On the death of the 7th Marquess, in 1949, Lady Londonderry became Dowager Marchioness of Londonderry. Lady Londonderry died of cancer on 23 April 1959, aged 80.

===Descendants and legacy===
One of Lady Londonderry's grandchildren, Annabel Goldsmith, was also a noted London socialite.

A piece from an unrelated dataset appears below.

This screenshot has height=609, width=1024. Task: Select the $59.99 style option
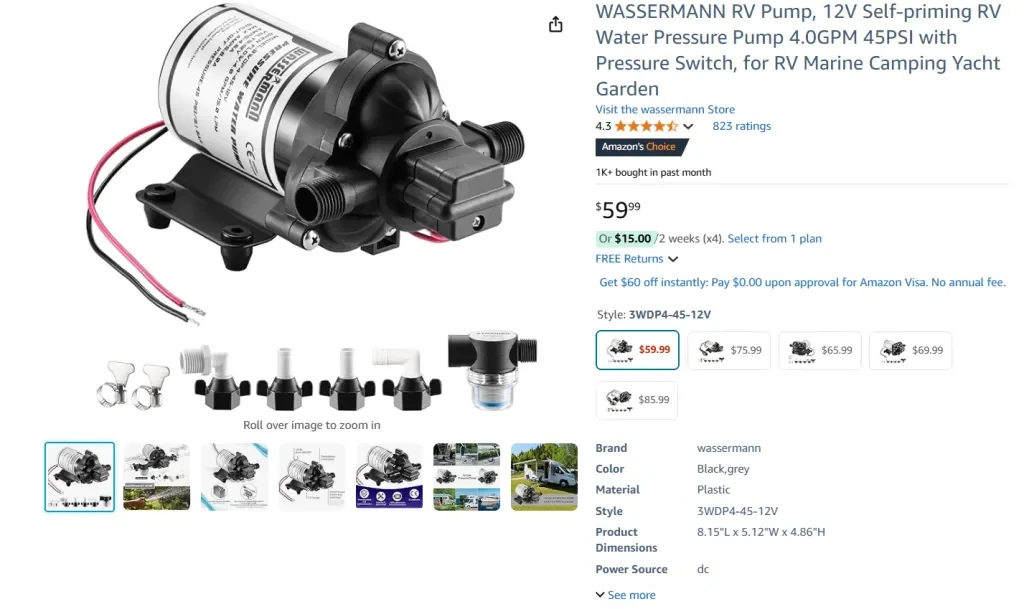(x=637, y=350)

A number of gifts received by Lady Londonderry from Queen Mary, Sir Philip Sassoon and others were auctioned at Sotheby's in 2012.

==Published works==
Lady Londonderry wrote and/or edited several books, among which are:

- Henry Chaplin: A Memoir (1926). (Note: A memoir of her father, who was squire of Blankney and effectively the country's first minister of agriculture.)
- The Magic Ink-Pot (1928). (Note: A collection of children's stories with an Ulster flavour.)
- The Russian journals of Martha and Catherine Wilmot : being an account by two Irish ladies of their adventures in Russia as guests of the celebrated Princess Daschkaw, containing vivid descriptions of contemporary court life and society, and lively anecdotes of many interesting historical characters, 1803-1808 (1934). (Note: Lady Londonderry, with the Ulster barrister H. Montgomery Hyde, edited the letters and journals of Catherine Wilmot and her sister Martha. Catherine had travelled on the Continent with Lord and Lady Mount Cashell, and Martha had spent several years in Russia almost as the adopted daughter of Princess Dashkova, the favourite of Catherine the Great. The society life that the sisters depict is like War and Peace.)
- Retrospect (1938). (Note: Lady Londonderry's autobiography.)
- Frances Anne: The Life and Times of Frances Anne, Marchioness of Londonderry, and Her Husband, Charles, Third Marquess of Londonderry (1958). (Note: A memoir of Lady Londonderry's husband's great-grandparents.)